Im Süden Spaniens sind wegen des verheerenden Waldbrandes weitere Ortschaften evakuiert worden. Mehr als 1.400 Menschen mussten ihre Häuser in der Nacht zu Samstag verlassen.
Der Chef der Rettungsdienste erklärte, man könne nun erstmals direkt gegen die Flammen vorgehen. Mehr als 500 Feuerwehrleute und Soldaten sind im Einsatz.
Der Waldbrand in den Gemeinden Los Gallardos und Bédar hatte sich seit Donnerstagnachmittag rasend schnell ausgebreitet. Als Ursache wird eine eingestürzte Stromleitung vermutet. Mindestens 6.600 Hektar Land sind bereits abgebrannt.
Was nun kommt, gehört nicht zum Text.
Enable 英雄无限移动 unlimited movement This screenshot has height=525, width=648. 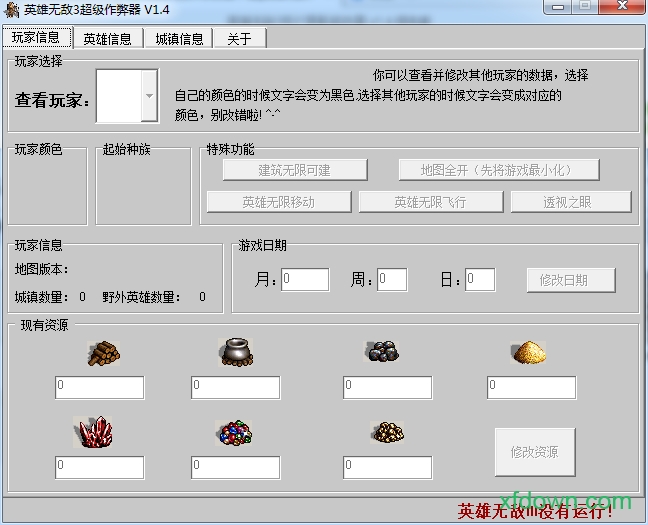coord(278,202)
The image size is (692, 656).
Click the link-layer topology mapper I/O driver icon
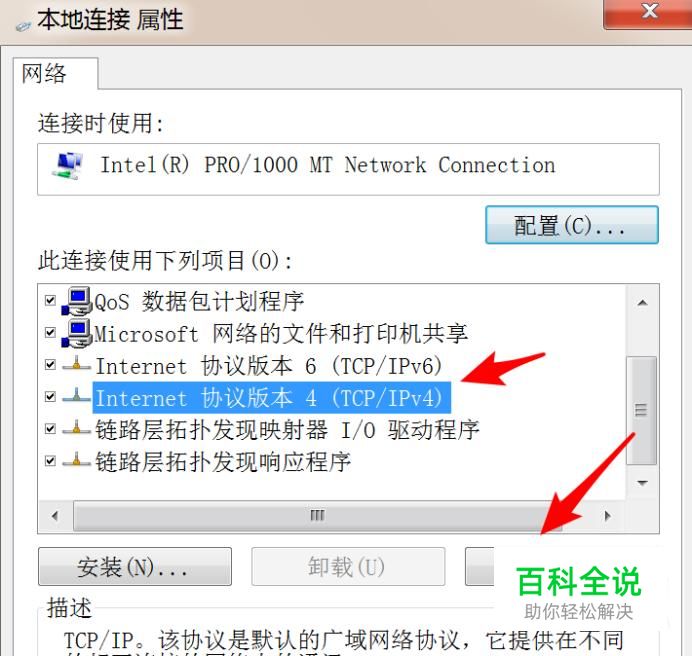click(x=76, y=428)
Bei den Bränden sind mindestens zwölf Menschen ums Leben gekommen. Ihre Identität ist noch nicht geklärt. Viele der Todesopfer seien auf der Flucht von den Flammen eingeschlossen worden und verbrannt, heißt es.
Mehr als 20 Menschen gelten noch als vermisst. Die Einsatzkräfte haben bei der Durchsuchung des betroffenen Gebiets keine weiteren Opfer gefunden. Bei den Opfern handelt es sich den Angaben der Behörden nach größtenteils um Briten und möglicherweise auch um Belgier.